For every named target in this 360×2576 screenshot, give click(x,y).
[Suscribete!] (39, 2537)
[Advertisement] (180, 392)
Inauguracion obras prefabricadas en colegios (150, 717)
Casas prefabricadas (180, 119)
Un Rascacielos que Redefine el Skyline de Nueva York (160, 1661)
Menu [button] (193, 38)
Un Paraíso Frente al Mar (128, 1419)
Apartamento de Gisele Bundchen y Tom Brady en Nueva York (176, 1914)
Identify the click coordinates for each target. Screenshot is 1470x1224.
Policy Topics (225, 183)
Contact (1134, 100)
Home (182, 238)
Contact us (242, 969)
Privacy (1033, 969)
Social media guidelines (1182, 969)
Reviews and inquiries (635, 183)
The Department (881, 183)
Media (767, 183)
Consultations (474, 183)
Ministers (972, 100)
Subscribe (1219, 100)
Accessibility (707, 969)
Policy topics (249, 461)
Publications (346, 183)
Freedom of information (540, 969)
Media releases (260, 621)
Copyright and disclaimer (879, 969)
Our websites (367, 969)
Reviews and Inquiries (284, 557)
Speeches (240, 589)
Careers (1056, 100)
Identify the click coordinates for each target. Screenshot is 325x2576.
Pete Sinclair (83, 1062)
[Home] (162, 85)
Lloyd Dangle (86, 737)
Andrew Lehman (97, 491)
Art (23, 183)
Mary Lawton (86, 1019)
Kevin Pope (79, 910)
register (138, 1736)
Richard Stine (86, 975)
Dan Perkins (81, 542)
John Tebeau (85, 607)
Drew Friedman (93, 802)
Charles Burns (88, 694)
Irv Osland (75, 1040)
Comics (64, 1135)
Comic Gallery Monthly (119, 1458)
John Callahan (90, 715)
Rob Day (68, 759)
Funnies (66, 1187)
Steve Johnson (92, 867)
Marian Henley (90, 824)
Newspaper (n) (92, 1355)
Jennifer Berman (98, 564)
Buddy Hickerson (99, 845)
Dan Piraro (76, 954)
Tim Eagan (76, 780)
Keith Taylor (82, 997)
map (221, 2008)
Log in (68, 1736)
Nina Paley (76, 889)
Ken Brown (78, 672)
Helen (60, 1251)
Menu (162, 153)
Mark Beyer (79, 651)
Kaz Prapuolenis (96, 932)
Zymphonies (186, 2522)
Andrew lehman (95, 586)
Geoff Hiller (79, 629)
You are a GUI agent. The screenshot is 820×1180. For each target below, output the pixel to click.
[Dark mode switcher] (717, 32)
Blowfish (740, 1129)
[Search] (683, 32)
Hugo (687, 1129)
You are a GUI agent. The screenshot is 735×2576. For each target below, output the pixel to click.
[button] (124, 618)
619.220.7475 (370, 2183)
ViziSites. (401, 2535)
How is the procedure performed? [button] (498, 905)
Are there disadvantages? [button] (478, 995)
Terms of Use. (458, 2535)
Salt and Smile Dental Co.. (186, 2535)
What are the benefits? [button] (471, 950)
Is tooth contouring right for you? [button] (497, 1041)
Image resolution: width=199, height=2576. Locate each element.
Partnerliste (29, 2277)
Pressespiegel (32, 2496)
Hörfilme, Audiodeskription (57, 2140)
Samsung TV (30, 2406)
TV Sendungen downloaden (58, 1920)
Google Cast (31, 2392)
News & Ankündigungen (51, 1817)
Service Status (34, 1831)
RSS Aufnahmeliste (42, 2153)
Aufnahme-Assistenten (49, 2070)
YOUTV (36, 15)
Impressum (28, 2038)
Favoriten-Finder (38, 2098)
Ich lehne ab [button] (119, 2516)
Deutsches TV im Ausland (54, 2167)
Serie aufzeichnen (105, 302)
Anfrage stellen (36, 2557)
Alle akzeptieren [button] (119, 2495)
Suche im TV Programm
════════════════════
§ **WORK REQUEST**: Print the material above once more, exactly.

§ **SOLUTION TO THIS EXERCISE**:
For every named target in this 360×2576 screenshot, give click(x,y).
[Suscribete!] (39, 2537)
[Advertisement] (180, 392)
Inauguracion obras prefabricadas en colegios (150, 717)
Casas prefabricadas (180, 119)
Un Rascacielos que Redefine el Skyline de Nueva York (160, 1661)
Menu [button] (193, 38)
Un Paraíso Frente al Mar (128, 1419)
Apartamento de Gisele Bundchen y Tom Brady en Nueva York (176, 1914)
Identify the click coordinates for each target. Screenshot is 1470x1224.
Policy Topics (225, 183)
Contact (1134, 100)
Home (182, 238)
Contact us (242, 969)
Privacy (1033, 969)
Social media guidelines (1182, 969)
Reviews and inquiries (635, 183)
The Department (881, 183)
Media (767, 183)
Consultations (474, 183)
Ministers (972, 100)
Subscribe (1219, 100)
Accessibility (707, 969)
Policy topics (249, 461)
Publications (346, 183)
Freedom of information (540, 969)
Media releases (260, 621)
Copyright and disclaimer (879, 969)
Our websites (367, 969)
Reviews and Inquiries (284, 557)
Speeches (240, 589)
Careers (1056, 100)
Identify the click coordinates for each target. Screenshot is 325x2576.
Pete Sinclair (83, 1062)
[Home] (162, 85)
Lloyd Dangle (86, 737)
Andrew Lehman (97, 491)
Art (23, 183)
Mary Lawton (86, 1019)
Kevin Pope (79, 910)
register (138, 1736)
Richard Stine (86, 975)
Dan Perkins (81, 542)
John Tebeau (85, 607)
Drew Friedman (93, 802)
Charles Burns (88, 694)
Irv Osland (75, 1040)
Comics (64, 1135)
Comic Gallery Monthly (119, 1458)
John Callahan (90, 715)
Rob Day (68, 759)
Funnies (66, 1187)
Steve Johnson (92, 867)
Marian Henley (90, 824)
Newspaper (n) (92, 1355)
Jennifer Berman (98, 564)
Buddy Hickerson (99, 845)
Dan Piraro (76, 954)
Tim Eagan (76, 780)
Keith Taylor (82, 997)
map (221, 2008)
Log in (68, 1736)
Nina Paley (76, 889)
Ken Brown (78, 672)
Helen (60, 1251)
Menu (162, 153)
Mark Beyer (79, 651)
Kaz Prapuolenis (96, 932)
Zymphonies (186, 2522)
Andrew lehman (95, 586)
Geoff Hiller (79, 629)
You are a GUI agent. The screenshot is 820×1180. For each target below, output the pixel to click.
[Dark mode switcher] (717, 32)
Blowfish (740, 1129)
[Search] (683, 32)
Hugo (687, 1129)
You are a GUI agent. The screenshot is 735×2576. For each target below, output the pixel to click.
[button] (124, 618)
619.220.7475 (370, 2183)
ViziSites. (401, 2535)
How is the procedure performed? [button] (498, 905)
Are there disadvantages? [button] (478, 995)
Terms of Use. (458, 2535)
Salt and Smile Dental Co.. (186, 2535)
What are the benefits? [button] (471, 950)
Is tooth contouring right for you? [button] (497, 1041)
Image resolution: width=199, height=2576. Locate each element.
Partnerliste (29, 2277)
Pressespiegel (32, 2496)
Hörfilme, Audiodeskription (57, 2140)
Samsung TV (30, 2406)
TV Sendungen downloaden (58, 1920)
Google Cast (31, 2392)
News & Ankündigungen (51, 1817)
Service Status (34, 1831)
RSS Aufnahmeliste (42, 2153)
Aufnahme-Assistenten (49, 2070)
YOUTV (36, 15)
Impressum (28, 2038)
Favoriten-Finder (38, 2098)
Ich lehne ab [button] (119, 2516)
Deutsches TV im Ausland (54, 2167)
Serie aufzeichnen (105, 302)
Anfrage stellen (36, 2557)
Alle akzeptieren [button] (119, 2495)
Suche im TV Programm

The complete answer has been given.